6

I have a multi-threaded script which occasionally freezes when it connects to a server but the server doesn't send anything back. Netstat shows a connected tcp socket. This happens even if I have TIMEOUT set. The timeout works fine in an unthreaded script. Here's some sample code.

def xmlscraper(url):
  htmlpage = StringIO.StringIO()
  rheader = StringIO.StringIO()
  c = pycurl.Curl()
  c.setopt(pycurl.USERAGENT, "user agent string")
  c.setopt(pycurl.CONNECTTIMEOUT, 60)
  c.setopt(pycurl.TIMEOUT, 120)
  c.setopt(pycurl.FOLLOWLOCATION, 1)
  c.setopt(pycurl.WRITEFUNCTION, htmlpage.write)
  c.setopt(pycurl.HEADERFUNCTION, rheader.write)
  c.setopt(pycurl.HTTPHEADER, ['Expect:'])
  c.setopt(pycurl.NOSIGNAL, 1)
  c.setopt(pycurl.URL, url)
  c.setopt(pycurl.HTTPGET, 1)

pycurl.global_init(pycurl.GLOBAL_ALL)
for url in urllist:
    t = threading.Thread(target=xmlscraper, args=(url,))
    t.start()

Any help would be greatly appreciated! been trying to solve this for a few weeks now.

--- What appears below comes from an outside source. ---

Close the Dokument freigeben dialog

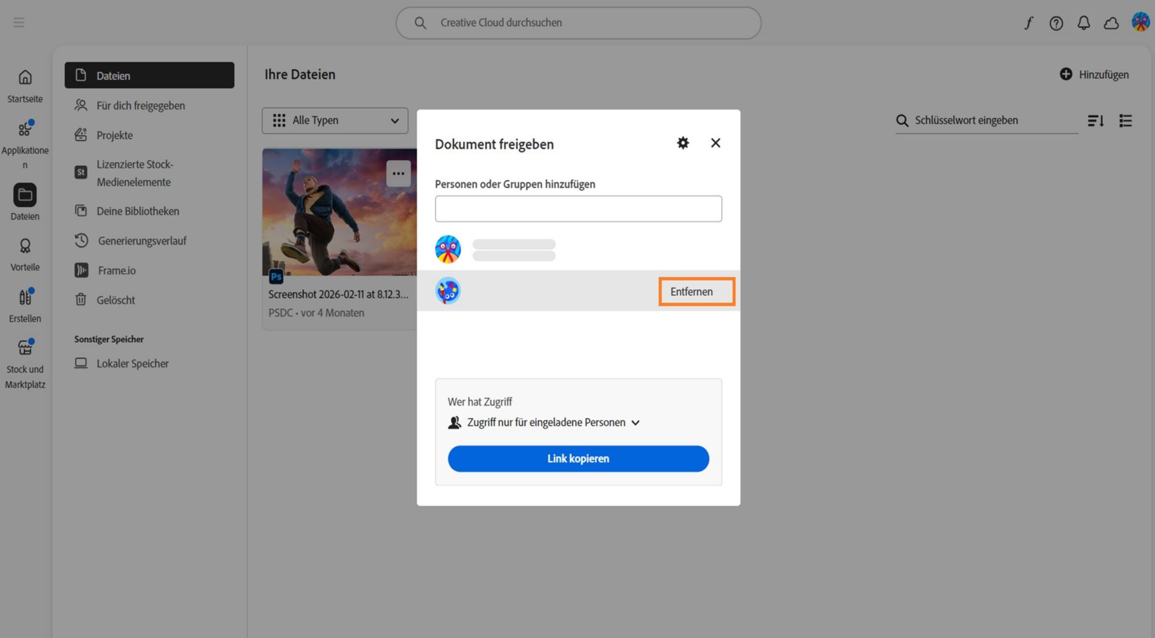click(x=715, y=143)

edit: The urllist has about 10 urls. It doesn't seem to matter how many there are.

edit2: I just tested this code out below. I used a php script that sleeps for 100 seconds.

import threading
import pycurl
def testf():
    c = pycurl.Curl()
    c.setopt(pycurl.CONNECTTIMEOUT, 3)
    c.setopt(pycurl.TIMEOUT, 6)
    c.setopt(pycurl.NOSIGNAL, 1)
    c.setopt(pycurl.URL, 'http://xxx.xxx.xxx.xxx/test.php')
    c.setopt(pycurl.HTTPGET, 1)
    c.perform()
t = threading.Thread(target=testf)
t.start()
t.join()

Pycurl in that code seems to timeout properly. So I guess it has something to do with the number of urls? GIL?

edit3:

I think it might have to do with libcurl itself cause sometimes when I check the script libcurl is still connected to a server for hours on end. If pycurl was properly timing out then the socket would have been closed.

Incognito
  • 1,883
  • 5
  • 21
  • 28

2 Answers2

3

I modified your 'edit2' code to spawn multiple threads and it works fine on my machine (Ubuntu 10.10 with Python 2.6.6)

import threading
import pycurl

def testf():
    c = pycurl.Curl()
    c.setopt(pycurl.CONNECTTIMEOUT, 3)
    c.setopt(pycurl.TIMEOUT, 3)
    c.setopt(pycurl.NOSIGNAL, 1)
    c.setopt(pycurl.URL, 'http://localhost/cgi-bin/foo.py')
    c.setopt(pycurl.HTTPGET, 1)
    c.perform()

for i in range(100):
    t = threading.Thread(target=testf)
    t.start()

I can spawn 100 threads and all timeout at 3 seconds (like I specified).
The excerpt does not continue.